### Data records ###

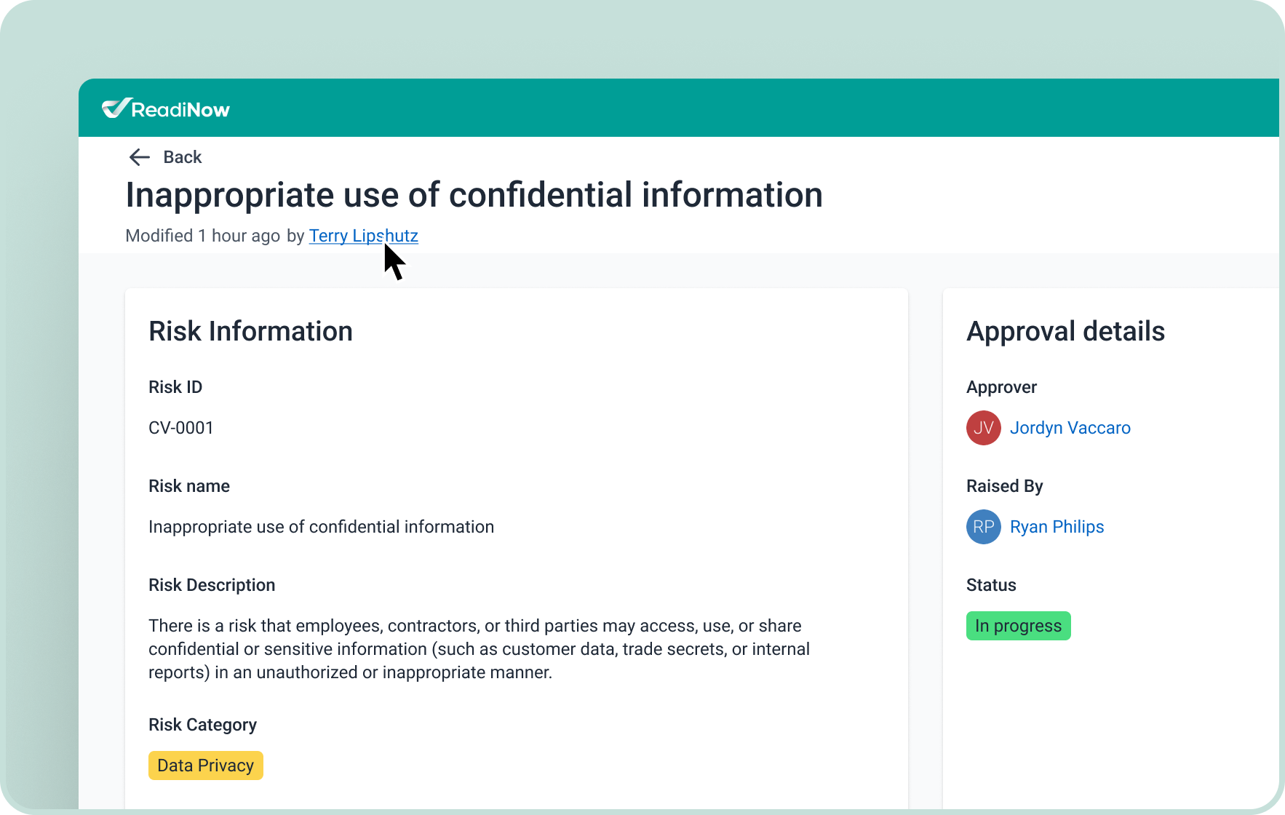This screenshot has height=815, width=1285.
Task: Click the red JV avatar circle
Action: tap(983, 428)
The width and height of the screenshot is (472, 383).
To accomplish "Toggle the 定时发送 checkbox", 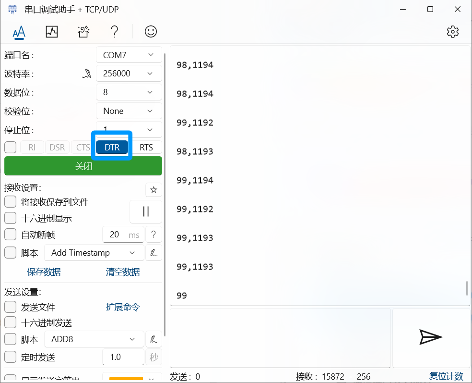I will click(x=11, y=357).
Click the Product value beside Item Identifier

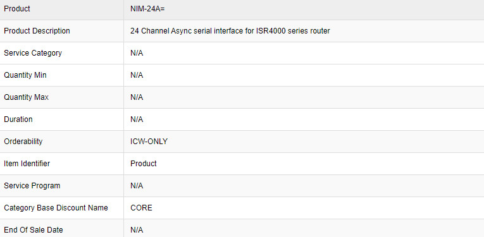coord(144,164)
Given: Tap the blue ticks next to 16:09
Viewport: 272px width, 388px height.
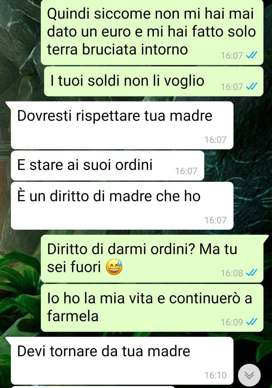Looking at the screenshot, I should 252,322.
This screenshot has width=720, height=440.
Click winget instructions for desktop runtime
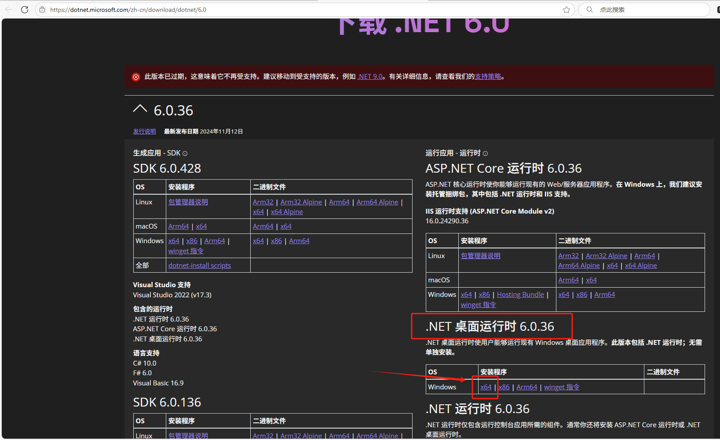click(x=562, y=387)
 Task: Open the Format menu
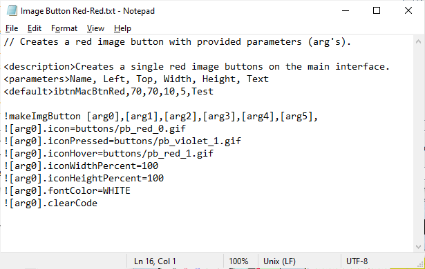[64, 28]

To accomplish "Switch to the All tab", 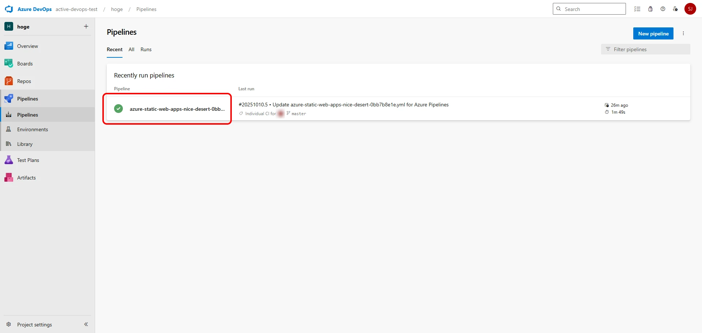I will (131, 50).
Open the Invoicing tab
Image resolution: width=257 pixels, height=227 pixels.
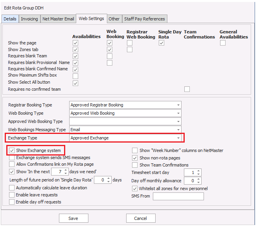pos(29,19)
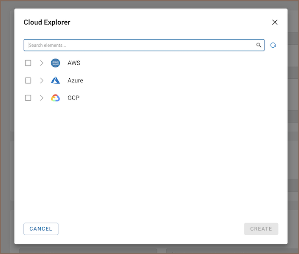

###

§ Your goal
When you reach the line that contains "Image resolution: width=257", start copying the listing word for word and stop only after its last line, without any pictures.

§ Answer below
Image resolution: width=257 pixels, height=227 pixels.
pos(29,19)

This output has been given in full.